For a topical songwriter there is something awful about this, that his songs topicality should be so compromised. Worse than this lack of topicality is something that emerges out the songs he was writing at the end of ’64 and into ’65, somethat that would charecterise so many of the songs of this period. This could be described as simply a fear of ageing. Not of death, but of growing old. Phil was barely 25, but he was getting this sense that life was passing fast and he had to grab it while he could.
Think of I’m Tired with its reference to a world that “tears on my time“; think of Song of My Returning with its “time must have her victory” and “deeper are the lines upon the face” and the “fast dissolving years“; think of his Sailors and Soldiers “growing older, over the sea“; think of Take It Out Of My Youth with it’s refrain that youth is akin to a tab at a bar; think of You Can’t Get Stoned Enough where “every hour tells you that you’re growing older“, think of A Year To Go By positively full of his fear of ageing where Phil tells us “I know the rules, old men are fools“. Think of all this then think of Changes. Taken on its own Changes is a song of heartbreak, of a relationship dying. In the company of all these other songs it becomes a song about growing old – where his youth had become nothing but a shadow. His first two albums were littered with bad stuff and his response to bad stuff. By 1965 his worries were becoming personal – what was he going to do? What had he done? How much time did he have left? How was he going to respond?

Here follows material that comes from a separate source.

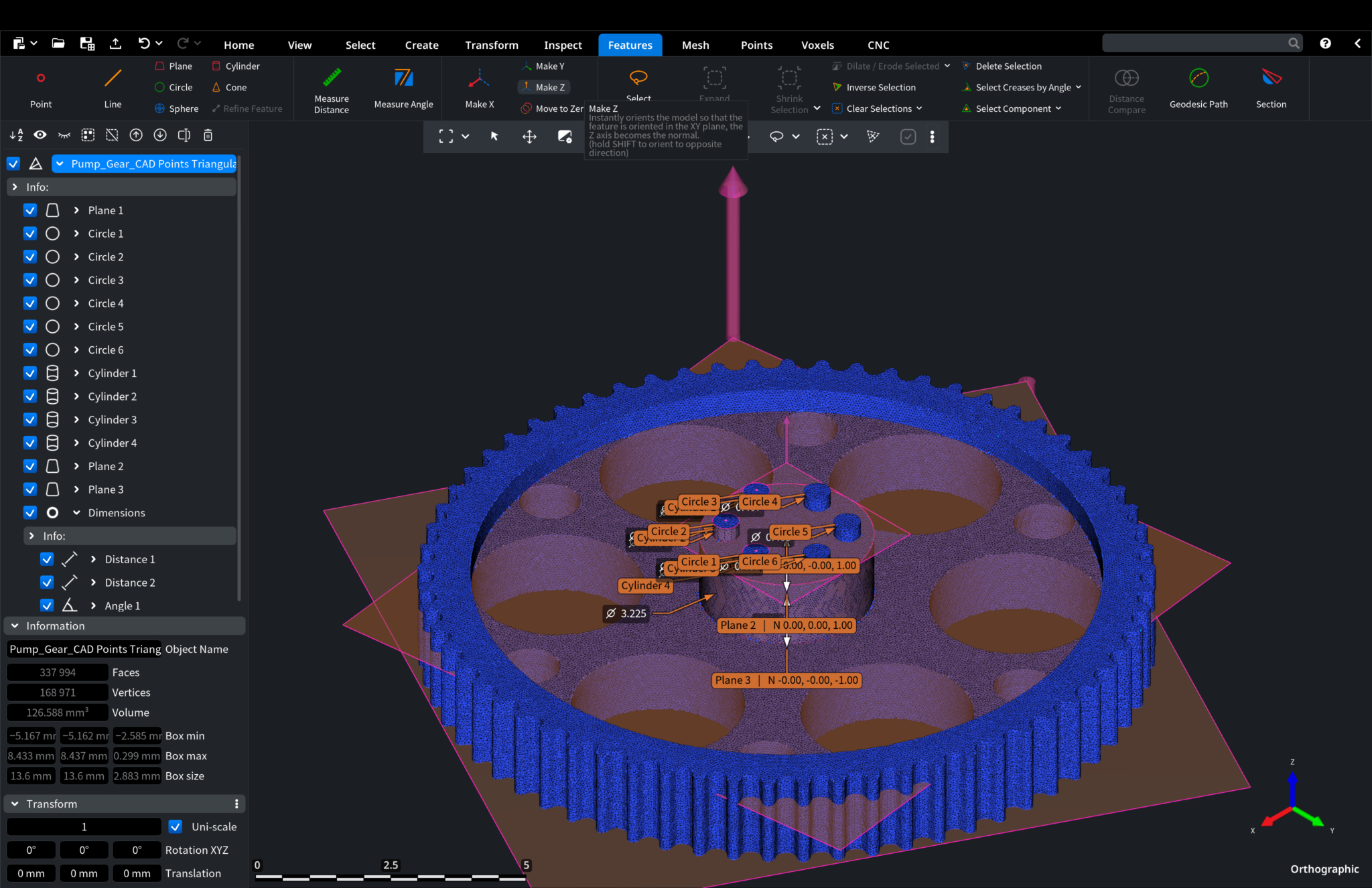Screen dimensions: 1372x888
Task: Select the Line creation tool
Action: coord(112,87)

And how did he respond? With utmost positivity, that’s how! “I’m gonna do what I have to do, say what I have to say“, “When I’ve got something to say sir, I’m gonna say it now” and finally “I guess I’ll have to do it while I’m here“. He was going to make the most of the time he was given. What was that line in Song Of My Returning? “I’ve got to conquer all the courage of my fears“. Well he did – and it ended up with “I’m going to give all that I’ve got to give/ Cross my heart/ And I hope to live”.

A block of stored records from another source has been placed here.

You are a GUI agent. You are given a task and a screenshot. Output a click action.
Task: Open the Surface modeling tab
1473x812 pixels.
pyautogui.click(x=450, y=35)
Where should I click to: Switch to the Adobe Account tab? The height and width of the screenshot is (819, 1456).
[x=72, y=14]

Something changed between I Ain’t Marching Anymore and Phil Ochs In Concert. Phil suddenly realised he needed to get busy. It helped make Phil Ochs Concert the album of a Phil Ochs fans dreams!

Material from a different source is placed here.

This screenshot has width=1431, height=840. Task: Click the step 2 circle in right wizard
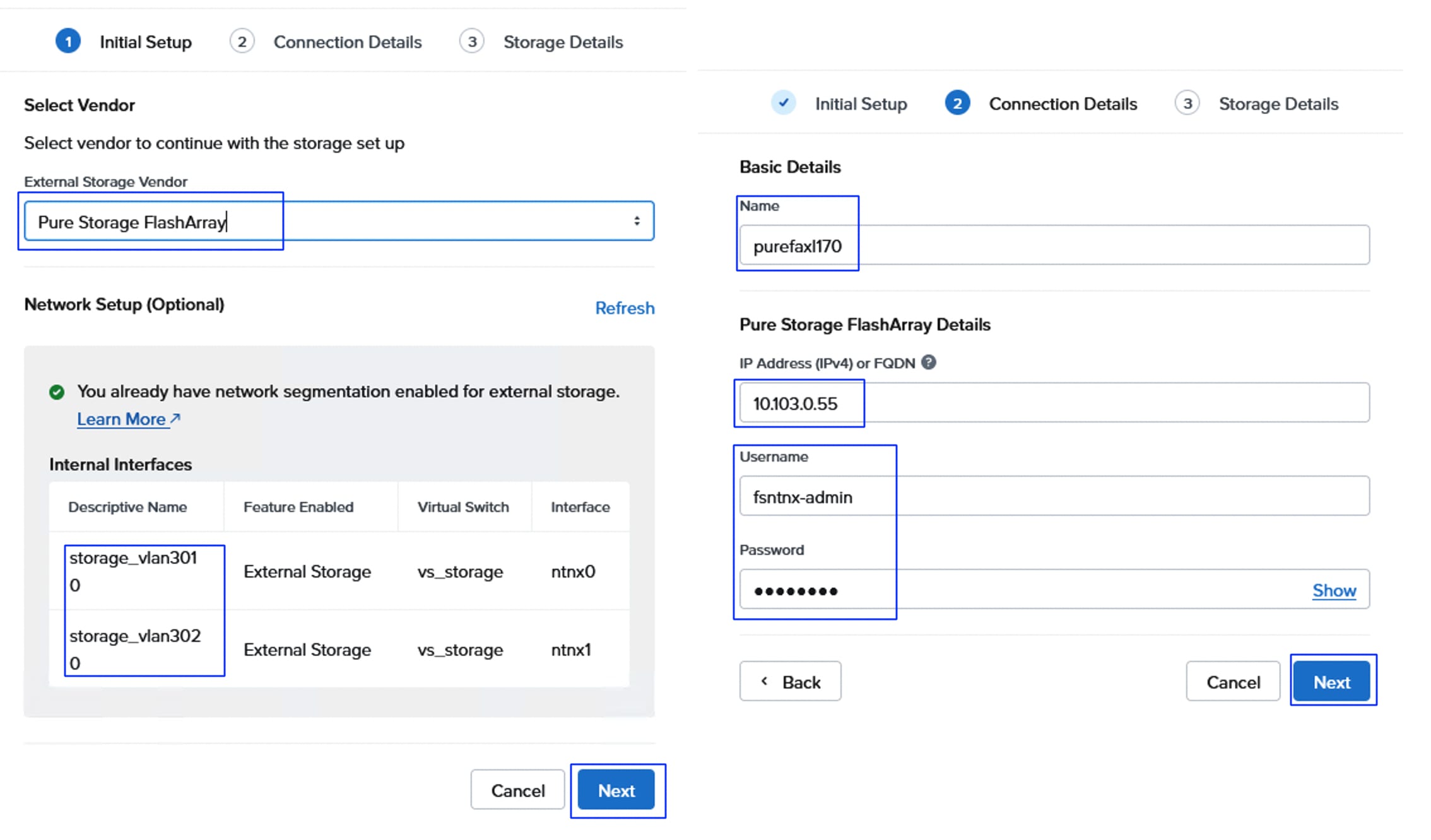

(P.S. – This idea of this “lost” Phil Ochs studio album between I Ain’t Marching and Pleasures of the Harbor rather tickles me. The stripped down arrangement of The Trial on the A Toast To Those Who Are Gone album offers a clue – a set-up somewhere between the solo-guitar of I Ain’t Marching Anymore and the orchestral excesses of Pleasures of the Harbour. Perhaps the pared down arrangements on Tim Hardin’s early records could been an influence , after all, Phil was certainly a fan. That this album happened perhaps suggests that Phil (and/or Elektra) were more concerned with pushing the topical/political aspect of Phil’s songs over the personal. Certainly the album that would follow – Phil Ochs in Concert – is heavy with the political – and heavier still with the social.
If Phil had recorded an album in 1965 I’m sure it would have been wonderful. That he didn’t is a shame, but a shame that is tempered by the appearance of Phil Ochs in Concert in 1966 – probably my favourite Phil Ochs album and one that does something that, listening 60 years later anyway, his first couple of albums don’t quite do. And that is – bring Phil Ochs to life. Not the Phil Ochs that countless hours in the studio left behind, but the Phil Ochs who stood on stage, chatted, and sang these wonderful songs.
For arguments sake, this lost album could have looked something like this –
1 – Do What I Have To Do
2 – City Boy
3 – I’m Tired
4 – Take It Out Of My Youth
5 – We Seek No Wider War
6 – Song Of My Returning
7 – The Confession
8 – The Trial
9 – Morning (Jazz Version)
10 – Just One Of Those Days
11 – A Year To Go By
Come on! That would have been great, wouldn’t it?)